Housing scheme

Published July 14, 2020

THE policy and fiscal incentives announced by the PTI government to push construction activity has two objectives. First, the ruling party is desperate to deliver on its promise of building 5m affordable housing units for low- to middle-income families. Soon to complete its second year, the government is still struggling to launch its ambitious Naya Pakistan Housing Programme. Some urban public housing schemes announced in Punjab under its banner, for example, have either been abandoned or have yet to see the light of day. Secondly, the PTI is anxious on account of the economic slowdown that set in shortly after it came to power. The stringent stabilisation policies imposed by the IMF deal had further decelerated growth before Covid-19 sent the economy spiralling into recession. The prime minister now hopes to lift the economic gloom, kick-start growth and create jobs by spurring construction activity in affordable housing. But can he?

Ideally, such incentives as a blanket amnesty on investments by end December, a price subsidy of Rs300,000 per unit on the first 100,000 low-cost homes costing up to Rs2.5m, interest rate subsidy for five-marla and 10-marla houses for five years, allocating Rs330bn for housing finance by banks, and substantial tax relief given by the centre and the provinces to developers and builders should revive projects. But that is unlikely to happen in the short term, at least not in the way the government is hoping for. Such policies have seldom worked.

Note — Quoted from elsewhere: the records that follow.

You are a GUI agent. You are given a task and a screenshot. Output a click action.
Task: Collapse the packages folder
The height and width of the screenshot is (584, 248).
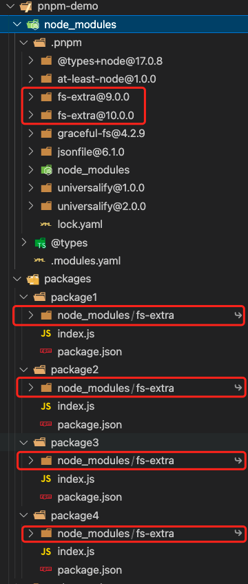[17, 279]
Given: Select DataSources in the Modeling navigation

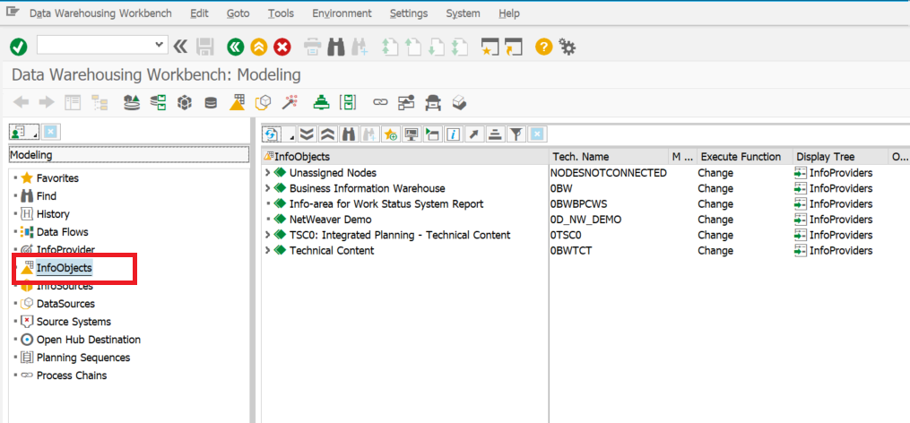Looking at the screenshot, I should click(65, 304).
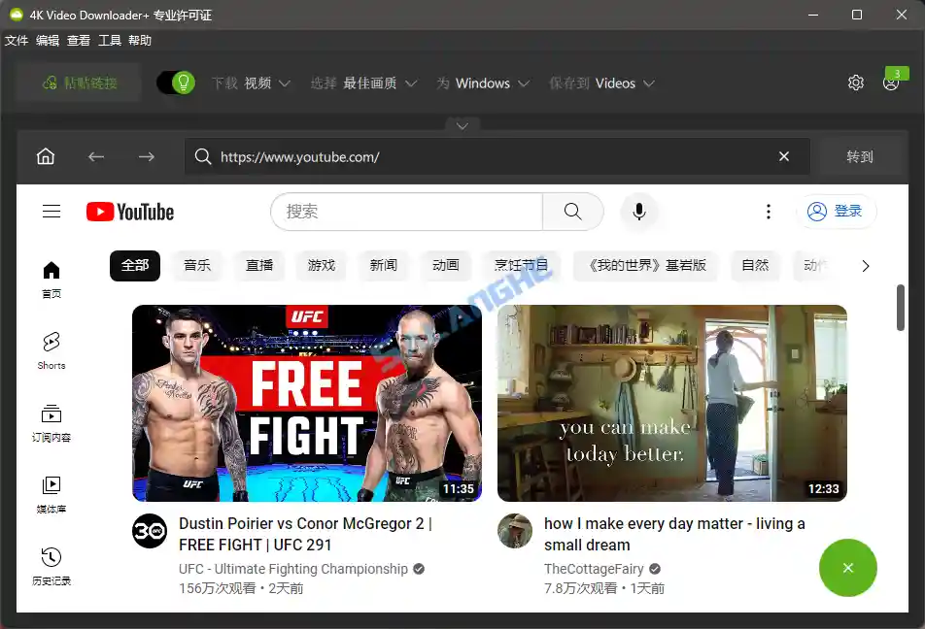
Task: Open the settings gear
Action: 856,83
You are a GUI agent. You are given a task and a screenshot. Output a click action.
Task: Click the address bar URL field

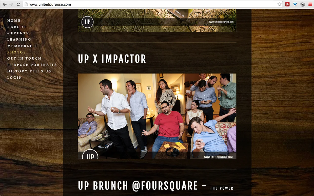point(152,4)
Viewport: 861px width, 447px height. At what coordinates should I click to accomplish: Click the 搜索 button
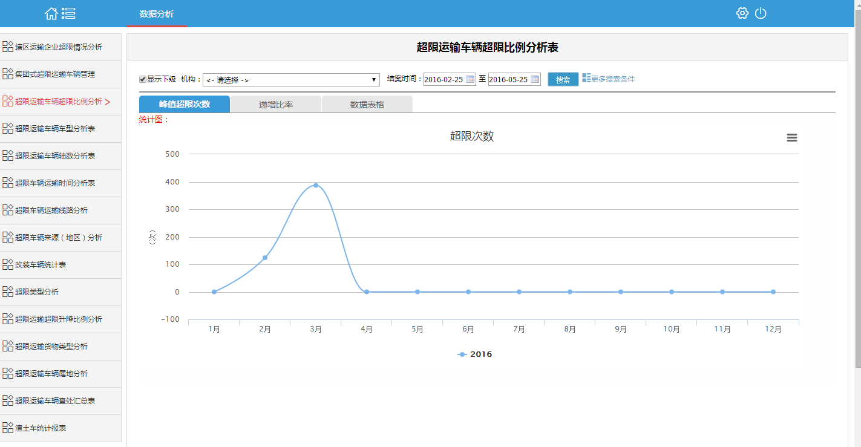563,79
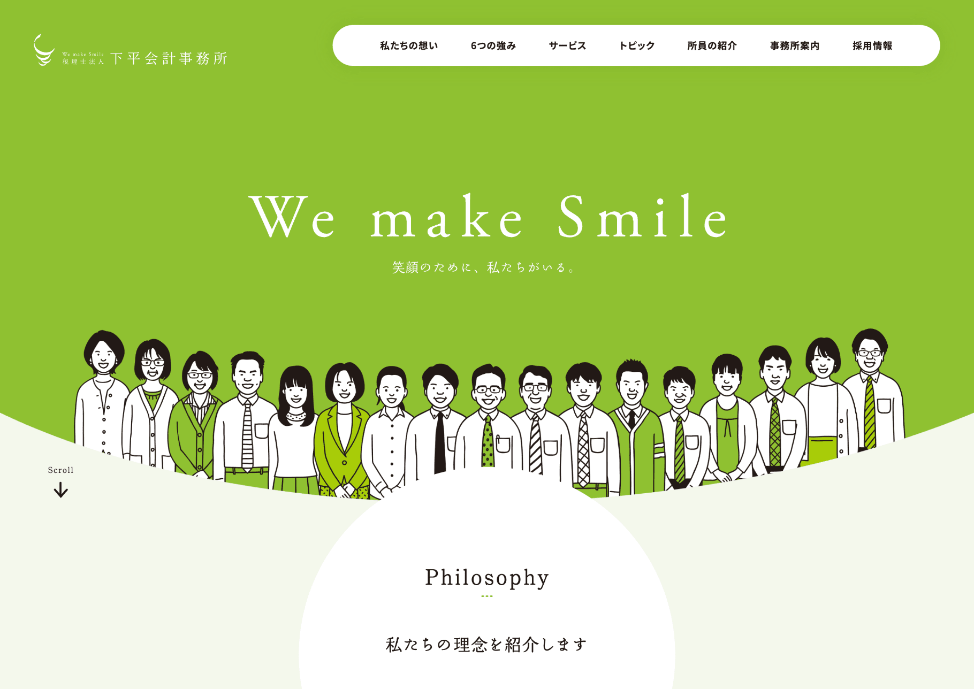Image resolution: width=974 pixels, height=689 pixels.
Task: Open the トピック navigation link
Action: 637,46
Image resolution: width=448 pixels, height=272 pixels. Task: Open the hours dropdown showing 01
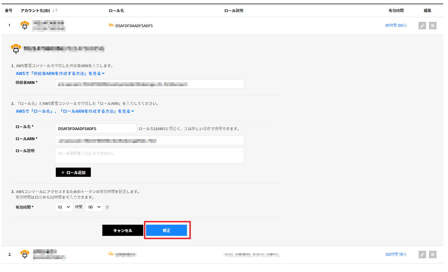[x=64, y=207]
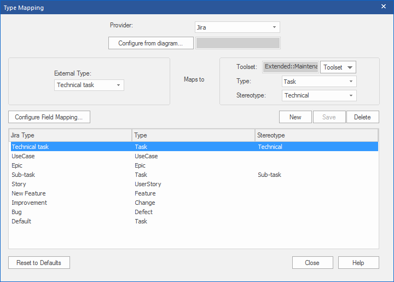The width and height of the screenshot is (394, 282).
Task: Close the Type Mapping dialog with X
Action: 383,7
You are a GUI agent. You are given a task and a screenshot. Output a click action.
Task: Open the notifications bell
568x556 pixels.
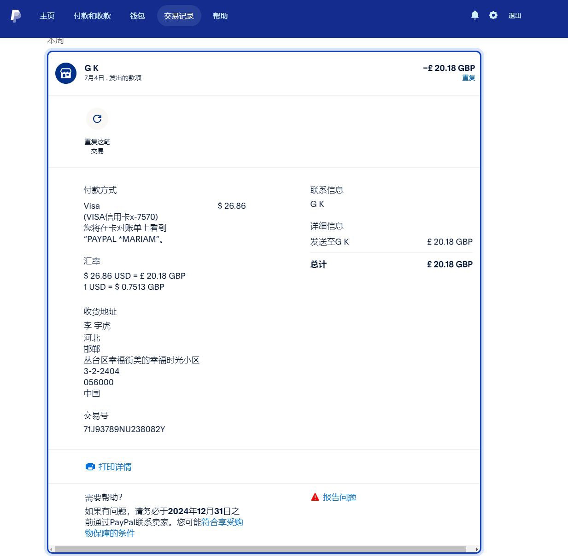(x=475, y=16)
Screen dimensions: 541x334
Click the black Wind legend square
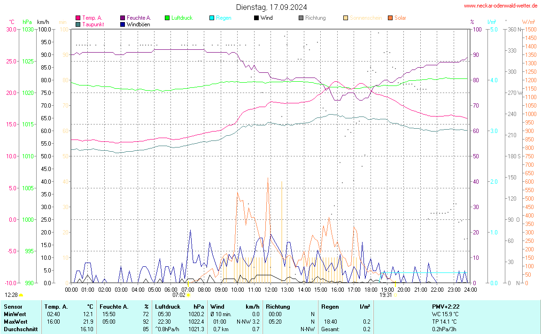pyautogui.click(x=256, y=18)
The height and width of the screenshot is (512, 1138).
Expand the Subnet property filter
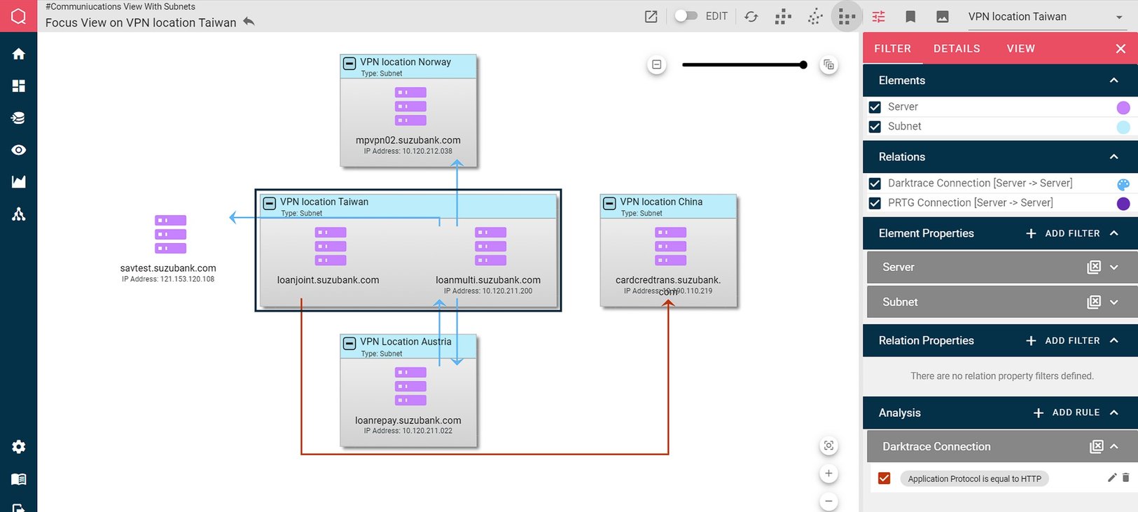click(x=1114, y=302)
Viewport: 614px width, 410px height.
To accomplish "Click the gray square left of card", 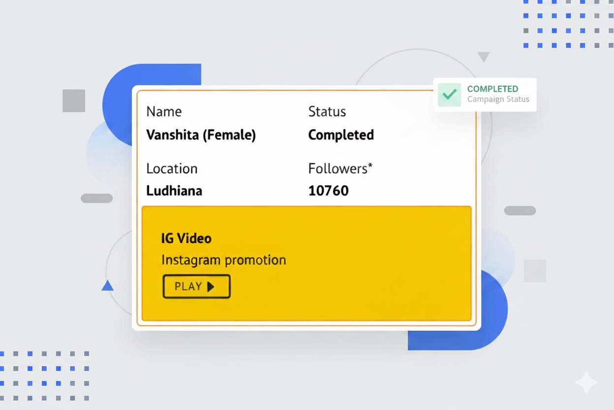I will click(x=74, y=101).
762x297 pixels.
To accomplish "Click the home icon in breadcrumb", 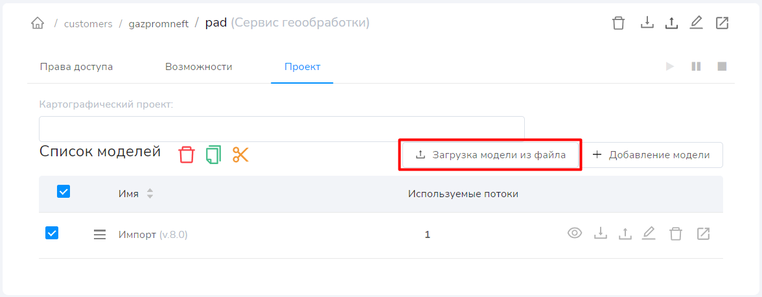I will coord(38,23).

For starters, the demand for housing remains depressed because of the uncertainty induced by Covid-19 as reflected in consumer surveys in recent months. On the supply side, there’s little evidence to suggest the presence of a sufficient appetite for large investments despite generous incentives. As far as mortgage financing is concerned, banks are not likely to take the credit risk unless strict foreclosure laws ensuring minimum judicial intervention are enacted to enable banks to swiftly recover their money in case of default. Even if everything goes according to script, the incentives package will add to the existing urban sprawl, benefiting affluent people and developers/investors rather than create low-cost housing for low-income segments. A better way of channelising private investment in truly affordable housing lies in the government leasing out unused state land in urban and semi-urban areas along railway tracks, highways, motorways, etc for 100 years or more at nominal rentals to developers for constructing high-rises with two- to three-bed units. Such projects should be equipped with education, health and entertainment facilities along with commercial areas. Initially, the government may encourage construction of such housing complexes for its employees up to Grade-16, lien-marking their post-retirement benefits as security to ease investors’ concerns. Once the foreclosure laws and mortgage finance industry are restructured, and an enabling environment created, this model could be replicated for the rest of the population without any financial burden on the exchequer.